An anxious-looking security guard with a walkie-talkie eyed them from the side of the wide pier at the heart of the Wharf entertainment district. Hueste and Elms chose it because screaming on private property would spare them the need to get permission from the National Park Service. Plus, an apolitical setting is best, since people aren’t necessarily screaming about politics.
“It would be great to be able to scream in front of the White House,” Hueste says, “but that’s probably not the best location, especially just for, like, a general scream.”
In 2025, people have plenty of options for how to release tension. (And for some people, in Washington and elsewhere, there has been a lot of tension.) You can go to yoga, go to therapy, practice meditation, lift weights, post on the internet. But have you tried: screaming in public? That’s always been an option, of course, but there’s a structured version now. A safe space for screamers.
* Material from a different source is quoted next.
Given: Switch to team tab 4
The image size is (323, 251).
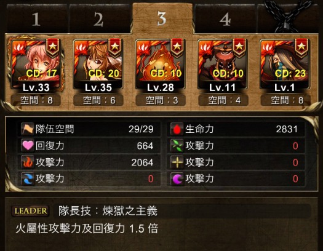Looking at the screenshot, I should coord(225,19).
“Obviously we have demonstrations and protests,” Hueste says. “But there’s not really a way to just, like, let out your anger or frustrations or whatever it is for just anything, even if it’s personal.”
Therapeutic screaming dates back to the 1960s, when psychologist Arthur Janov developed primal scream therapy, based on the notion that all adult neuroses originated from childhood trauma and could be addressed through regression. The scream, a manifestation of that regression, “sounds like what you might hear from a person about to be murdered,” Janov told People magazine in 1978. John Lennon and Yoko Ono were among its proponents. Janov’s techniques have fallen out of favor, and some therapists assert that there is no long-term therapeutic benefit to scream therapy.
But that’s not what this is. Scream Club, while positioned as a “wellness community,” isn’t therapy — it’s just a way to let off steam.
“I have found a lot of joy in screaming,” says Elms, whose alma mater, Michigan State University, has a tradition of a finals week “midnight scream.”
Scream Club was founded in Chicago by couple Manny Hernandez and Elena Soboleva, who decided to scream it out after a tough week last December. It went viral for its line of angsty Midwesterners bellowing it out on the shore of Lake Michigan. Hernandez is a fitness coach and breath-work practitioner.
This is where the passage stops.